Centenas de pessoas despediram-se esta terça-feira de dois pandas do Jardim Zoológico de Tóquio que devem deixar o Japão rumo à China, privando o arquipélago destes animais emblemáticos pela primeira vez em meio século num cenário de tensões entre os dois países.

“Venho vê-los desde que nasceram”, disse à AFP Nene Hashino, de 40 anos, vestindo uma jaqueta com a imagem dos gêmeos Lei Lei e Xiao Xiao, que serão transportados de caminhão do zoológico de Ueno, onde nasceram em 2021.

“É como se meus próprios filhos estivessem indo para muito longe. É triste”, acrescentou ela, segurando um bichinho de pelúcia.

A saída precipitada dos mamíferos foi anunciada no mês passado, após o repentino endurecimento das relações sino-japonesas causado pelas declarações da conservadora primeira-ministra japonesa, Sanae Takaichi, segundo as quais Tóquio poderia intervir militarmente no caso de um ataque a Taiwan.

Estas declarações suscitaram a ira de Pequim, que reivindica a soberania sobre esta ilha e, em resposta, aconselhou nomeadamente os seus cidadãos a não viajarem para o Japão.

Os animais foram emprestados como parte do programa “diplomacia do panda” da China e simbolizam a amizade entre Pequim e Tóquio desde a normalização das relações diplomáticas em 1972.

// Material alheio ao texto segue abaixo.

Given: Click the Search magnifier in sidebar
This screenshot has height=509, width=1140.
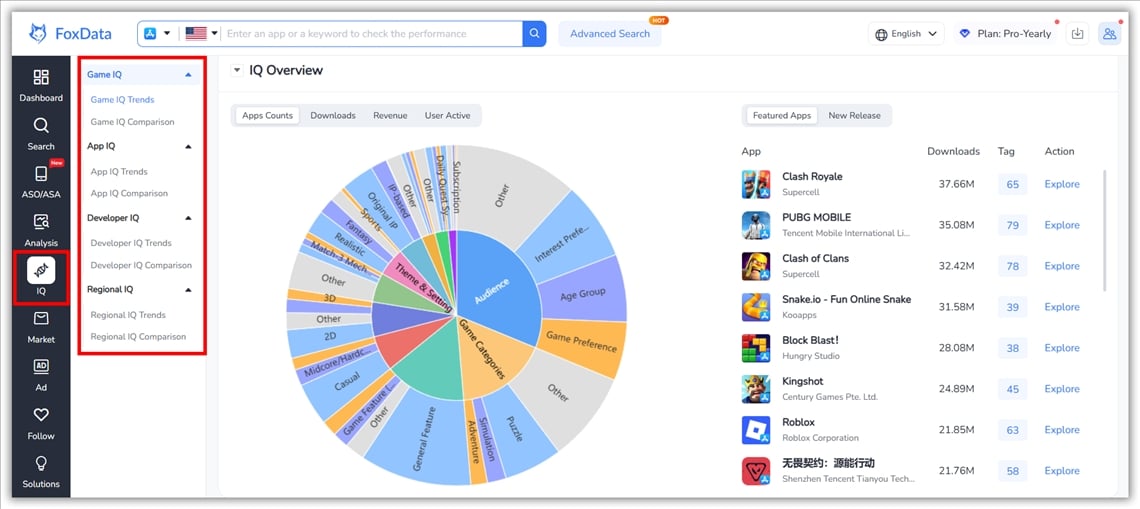Looking at the screenshot, I should 41,133.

O panda gigante Xiao Xiao em seu recinto no Zoológico de Ueno, em Tóquio, no último dia em que pôde ser admirado pelo público antes de sua partida para a China, 25 de janeiro de 2026 (AFP - Philip FONG)
O panda gigante Xiao Xiao em seu recinto no Zoológico de Ueno, em Tóquio, no último dia em que pôde ser admirado pelo público antes de sua partida para a China, 25 de janeiro de 2026 (AFP – Philip FONG)

Esta repatriação ocorre um mês antes do término do período de empréstimo, em fevereiro, segundo a Prefeitura de Tóquio que, segundo alguns meios de comunicação, busca obter o empréstimo de novos exemplares.

“De acordo com o acordo entre a China e o Japão, os pandas gigantes que viviam no Japão, Xiao Xiao e Lei Lei, iniciaram hoje a sua viagem de regresso à China”, disse o porta-voz do Ministério dos Negócios Estrangeiros chinês, Guo Jiakun.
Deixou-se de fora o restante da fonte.